The Illinois Trust and Savings Bank et al. Appellants, vs. The City of Chicago, Appellee.
    
      Opinion filed October 28, 1910
    
    
      Rehearing denied Dec. 9, 1910.
    
    1. Plats—fee of Monroe street, in School Section addition to Chicago, is in the abutting owners. The fee of Monroe street, in School Section addition to Chicago, is in the abutting owners, since the plat of such addition is a common law plat.
    2. Same—fee of LaSalle street, where opened by condemnation proceedings, is in abutting owners. The fee of LaSalle street, in School Section addition to Chicago, where such street was opened by condemnation proceedings, is in the abutting owners, as the city acquired only an easement by such proceedings.
    3. The principles involved in this case are discussed in the opinions rendered in Sears v. City of Chicago, (ante, p. 204,) and Tacoma Safety Deposit Co. v. City of Chicago, (ante, p. 192.)
    Appeal from the Circuit Court of Cook county; the Hon. Julian W. Mack, Judge, presiding.
    This was one of eight bills in chancery filed in the circuit court of Cook county by property owners in the city of Chicago whose property abuts upon the public streets of said city, against the city of Chicago, to enjoin the city from enforcing, as against their respective properties, the provisions of an ordinance passed by the common council of said city on February 5, 1906, which ordinance provides no person shall use any space underneath the surface of any street or other public grounds in the city of Chicago, or construct or maintain any structure thereunder, without first obtaining a permit so to do from the commissioner of public works of said city. Complainants are the owners of the south-west corner of LaSalle and Monroe streets, which has a frontage of one hundred and ninety feet on LaSalle street and a frontage of ninety-five feet on Monroe street, which premises are improved by a thirteen-story building, and adjoining said building, and beneath the sidewalks on both frontages, are subways which complainants are using in connection with their building. It also appears from the record that the premises of the complainants are situated in the original plat of School Section addition to Chicago; that the School Section addition to Chicago is a part of section 16, township 39, north, range 14, east of the third principal meridian, which was granted by the United States to the State of Illinois for the use of the inhabitants of the township in which the same is situated, for the use of schools. The plat of School Section addition to Chicago contains no certificate, signature or endorsement by the said commissioner. Monroe street was one of the original streets of said School Section addition to Chicago. LaSalle street, however, in that subdivision, was not laid out by the original plat, but was laid out in the year 1858 by virtue of a condemnation'proceeding. The trial court held that complainants were the owners of the fee -in the LaSalle street frontage and enjoined the city from enforcing the ordinance as against that frontage, but held that the city had the right to enforce the ordinance upon the Monroe street frontage and dismissed the bill as to that frontage. From this decree the complainants prosecuted an appeal as to the Monroe street frontage and the city as to the LaSalle street frontage.'
    Wilson, Moore & McIlvaine, for appellants.
    Edward J. Brundage, Corporation Counsel, and William Di Barge, for appellee.
   Per Curiam :

It was held by this court in Sanitary District v. Pittsburgh, Ft. Wayne and Chicago Railway Co. 216 Ill. 575, that the plat of School Section addition to Chicago was a common law plat. Under the doctrine announced in the case of Sears v. City of Chicago, (ante, p. 204,) the fee to Monroe street is in appellant, and the court should have enjoined the city from enforcing the ordinance against that frontage.

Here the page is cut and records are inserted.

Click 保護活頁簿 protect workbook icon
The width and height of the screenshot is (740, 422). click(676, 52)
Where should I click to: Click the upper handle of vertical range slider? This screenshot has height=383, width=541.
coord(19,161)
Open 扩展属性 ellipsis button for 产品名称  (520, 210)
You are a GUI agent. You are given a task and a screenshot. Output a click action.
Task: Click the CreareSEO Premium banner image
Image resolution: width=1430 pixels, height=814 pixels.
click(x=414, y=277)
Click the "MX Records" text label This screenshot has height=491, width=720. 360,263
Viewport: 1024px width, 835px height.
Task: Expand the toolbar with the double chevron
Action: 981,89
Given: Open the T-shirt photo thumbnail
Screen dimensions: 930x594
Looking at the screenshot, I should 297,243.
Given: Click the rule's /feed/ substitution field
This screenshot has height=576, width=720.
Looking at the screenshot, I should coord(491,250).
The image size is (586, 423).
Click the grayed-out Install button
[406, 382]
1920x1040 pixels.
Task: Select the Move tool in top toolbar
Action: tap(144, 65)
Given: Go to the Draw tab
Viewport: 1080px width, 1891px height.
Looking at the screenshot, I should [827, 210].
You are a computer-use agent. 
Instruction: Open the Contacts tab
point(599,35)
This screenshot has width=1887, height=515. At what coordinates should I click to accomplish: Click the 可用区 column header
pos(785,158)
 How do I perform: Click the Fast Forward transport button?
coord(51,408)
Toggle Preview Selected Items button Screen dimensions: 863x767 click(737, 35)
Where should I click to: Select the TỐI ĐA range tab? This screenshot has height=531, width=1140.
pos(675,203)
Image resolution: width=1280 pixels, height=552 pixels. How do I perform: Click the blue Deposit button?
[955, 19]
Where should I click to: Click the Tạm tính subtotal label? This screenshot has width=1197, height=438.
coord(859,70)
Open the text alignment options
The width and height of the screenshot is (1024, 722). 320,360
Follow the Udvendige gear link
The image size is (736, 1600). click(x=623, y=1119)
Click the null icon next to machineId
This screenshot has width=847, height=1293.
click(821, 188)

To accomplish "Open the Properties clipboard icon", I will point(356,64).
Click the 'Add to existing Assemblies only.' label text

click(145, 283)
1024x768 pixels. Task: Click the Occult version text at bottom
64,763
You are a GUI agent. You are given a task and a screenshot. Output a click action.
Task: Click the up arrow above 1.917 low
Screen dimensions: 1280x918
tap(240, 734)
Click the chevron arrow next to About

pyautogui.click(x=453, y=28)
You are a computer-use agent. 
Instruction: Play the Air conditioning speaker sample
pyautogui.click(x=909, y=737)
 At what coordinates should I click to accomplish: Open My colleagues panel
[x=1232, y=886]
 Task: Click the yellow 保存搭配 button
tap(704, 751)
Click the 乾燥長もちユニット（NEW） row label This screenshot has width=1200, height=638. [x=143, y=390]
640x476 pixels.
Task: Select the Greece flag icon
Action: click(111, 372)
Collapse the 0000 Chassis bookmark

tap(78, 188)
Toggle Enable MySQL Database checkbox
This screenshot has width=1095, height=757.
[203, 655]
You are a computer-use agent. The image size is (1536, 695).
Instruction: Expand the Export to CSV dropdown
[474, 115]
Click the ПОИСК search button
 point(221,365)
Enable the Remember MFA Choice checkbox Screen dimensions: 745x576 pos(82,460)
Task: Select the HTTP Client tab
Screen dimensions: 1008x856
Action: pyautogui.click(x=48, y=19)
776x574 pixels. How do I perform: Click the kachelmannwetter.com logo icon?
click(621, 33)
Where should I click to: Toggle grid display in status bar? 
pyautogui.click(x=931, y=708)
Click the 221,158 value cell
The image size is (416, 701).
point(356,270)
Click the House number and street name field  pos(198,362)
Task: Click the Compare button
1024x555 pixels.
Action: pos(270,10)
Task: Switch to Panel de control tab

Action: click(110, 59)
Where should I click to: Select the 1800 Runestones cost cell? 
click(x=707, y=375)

The city, by the condemnation proceedings, only acquired an easement in the property taken for LaSalle street, leaving the fee in the property taken in the grantor of the complainants.- As to that frontage the court properly held complainants to be the owners of the fee and enjoined the city from enforcing the ordinance against that frontage.

The principles involved in this case are fully discussed in the opinions filed in the cases of Sears v. City of Chicago, supra, and Tacoma Safety Deposit Co. v. City of Chicago, (ante, p. 192.)

The decree of the circuit court as to the LaSalle street frontage will be affirmed but as to the Monroe street frontage it will be reversed, and the cause will be remanded to the circuit court, with directions to enter a decree in accordance with the views herein expressed.

Affirmed in part and reversed in part, and remanded.